I took a deep breath, pushed open the kitchen door and looked at the tottering stacks of pancakes and sliced ham on the counter.

“You don’t need to do this,” I said.

Jeremy fished the bottle of maple syrup from the back of the fridge. “The plates are already in the sunroom. Can you carry the pancake platter for me?”

“Really, you don’t need to do this. I’m being silly, and what I need is a swift kick in the rear, not comfort food.”

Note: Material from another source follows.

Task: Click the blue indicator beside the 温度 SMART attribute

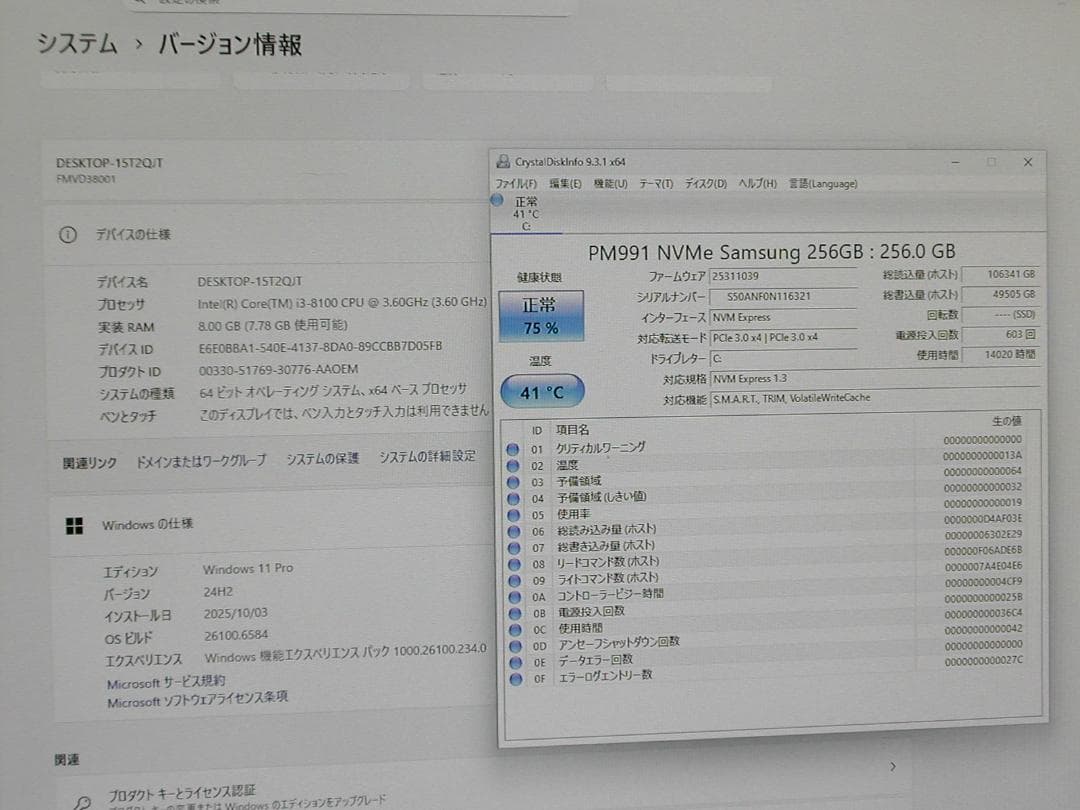Action: [514, 464]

“What you need is baby furniture,” he said, handing me the platter. “Plus a nursery to put it in, but I thought we’d start with the furniture and choose the decor from there. I’m sure Syracuse has fine stores, but I propose a trip to New York. We’ll spend a couple of days, stay with Antonio and Nick, make a trip out of it. We’ll leave today.”

I shook my head. “I’m not ready, Jer.”

“We’ll go whenever you are. We have to wait for Clay anyway, although if we’re lucky, we’ll be able to leave him with Nick while we go into the city and shop.”

“I don’t mean-I’m not ready for a nursery. If something went wrong-I’m not ready.”

Jeremy laid down the ham and looked at me. “That’s why this is exactly what you need. Everything is going fine, and the best way for you to recognize and accept that is to keep moving forward, making plans and preparing.” A quarter-smile. “At the rate you’re progressing, we’d better get cracking, or we may end up with a baby and no place to put him. We’ll be fashioning diapers out of dishcloths.”

I tried to return the smile, but my lips wouldn’t budge. I looked away. “I can’t. Soon, I promise. Just…not yet.”

The kitchen door opened before I got to it. Clay popped his head in.